In other words, the easy-living student is not always the least motivated. Sometimes, they are simply the most overbooked.
The Support Gap
The disconnect goes deeper than just training. Only 28% of institutions have fully integrated AI into their strategies, even as 34% of students are already using AI tools in their learning. And while 23% of students receive institutional AI access, the rest are cobbling together solutions from free tools and ChatGPT.
Only 36% of students say they have received AI training from their institution, even while 67% say it’s essential to use AI effectively to thrive today. Students don’t just want permission, they want provision. 53% think institutions should provide AI tools, but only 26% say their institution currently does.

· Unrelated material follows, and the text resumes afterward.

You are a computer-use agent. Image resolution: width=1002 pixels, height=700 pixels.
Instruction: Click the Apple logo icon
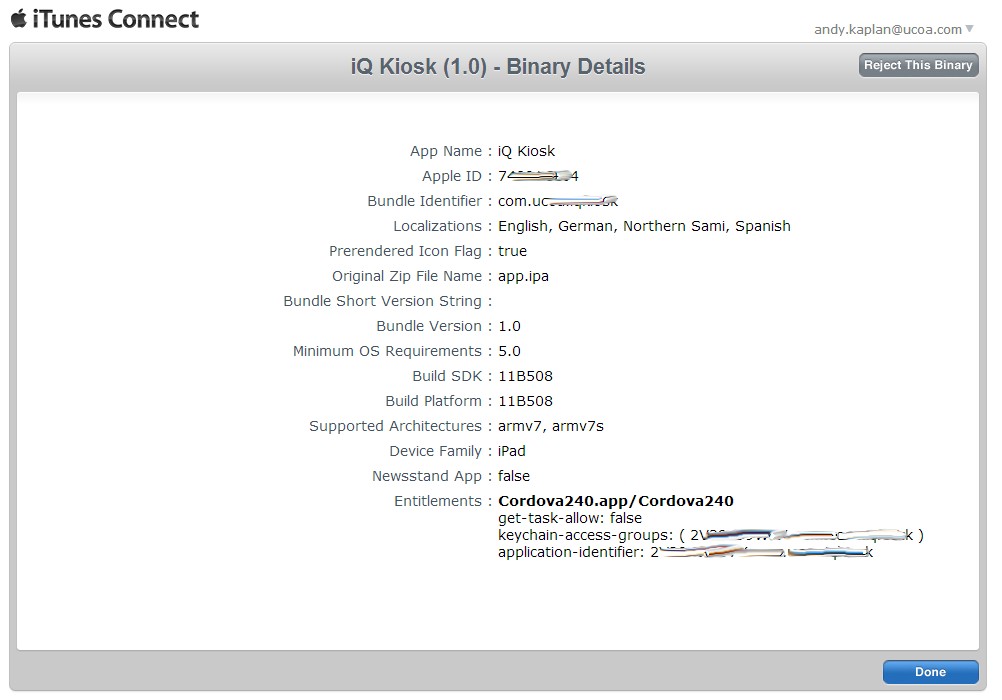pos(19,18)
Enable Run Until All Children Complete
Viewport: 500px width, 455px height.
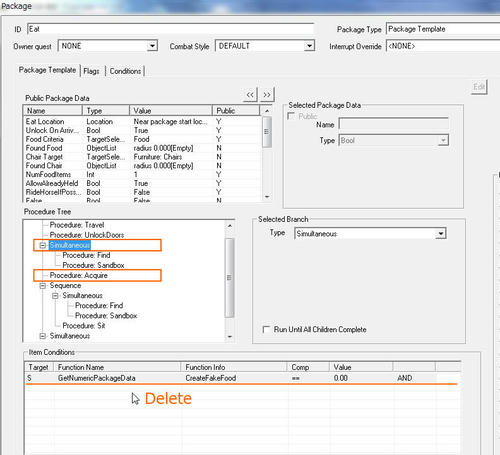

Digital skills development tells a similar story: while 55% receive course-related digital skills guidance, only 37% get training for employment, and just 27% are offered any formal certification for the AI skills employers increasingly demand.
The risk here is of emerging inequality: some students have access to better tools and better guidance. Others make do with free versions and guesswork. The campus becomes two-speed.
Students are Worried About AI
Students are both aware and worried about AI. With 64% of students expressing concern about AI in education, the easy-living student is not carefree; their life is often filled with anxiety.
What Puts Students Off Using AI:
- 53% fear being accused of cheating
- 51% worry about false or unreliable results
- 31% face institutional discouragement or bans
- 20% find tools too expensive
73% feel overwhelmed by the sheer availability and volume of AI tools, and 50% don’t know how to get the most benefit from AI in their studies.
So students adapt. They use AI, but they rework it. They don’t paste; they paraphrase. They don’t submit the first output; they humanise it. They learn the new hidden curriculum: how to use AI without getting caught, or without getting falsely accused.
Integrity Issues and The Silent Cost
The consequences of the easy-living student era play out on two levels: the immediate and the long-term. Around 7,000 confirmed AI-related cheating cases were recorded at UK universities in 2023-24, equivalent to 5.1 cases per 1,000 students. But most AI use will never show up in misconduct statistics, because it’s happening in the grey zone that universities struggle to define: brainstorming, structuring, rewriting, and polishing.
The deeper concern is what happens over time. If everyone can generate decent work quickly, grades start rewarding the ability to manage output, not develop ideas. Submissions get cleaner, language improves, and students cope better. But the hidden cost is skill decay, especially for foundational writing and thinking abilities.
Student Concerns About AI:
- 59% worry it could reduce critical thinking
- 49% fear becoming over-reliant on AI tools
Paradoxically, AI can make students more productive today while quietly making them less capable tomorrow. The cheating cases are just the visible symptom. The real risk is a generation graduating with polished portfolios but underdeveloped skills.
The Road Ahead: Co-existence or Skill Decay?
The era of detection as a primary strategy is over; with 88% of students expecting AI’s role to expand by 2028, the digital prohibition model is collapsing. The focus must shift from policing output to redesigning the process. While 33% of students are finally being consulted on AI policy, this dialogue remains the exception rather than the rule.
The easy-living student is no longer a hypothetical; they are the new campus majority. The ultimate risk isn’t a rise in cheating, but a decline in cognitive stamina. As universities race to catch up, the real gamble isn’t whether a student uses a shortcut, but whether that shortcut eventually replaces the need for an education at all. The degree might be generated by AI, but the graduate still has to live in the real world.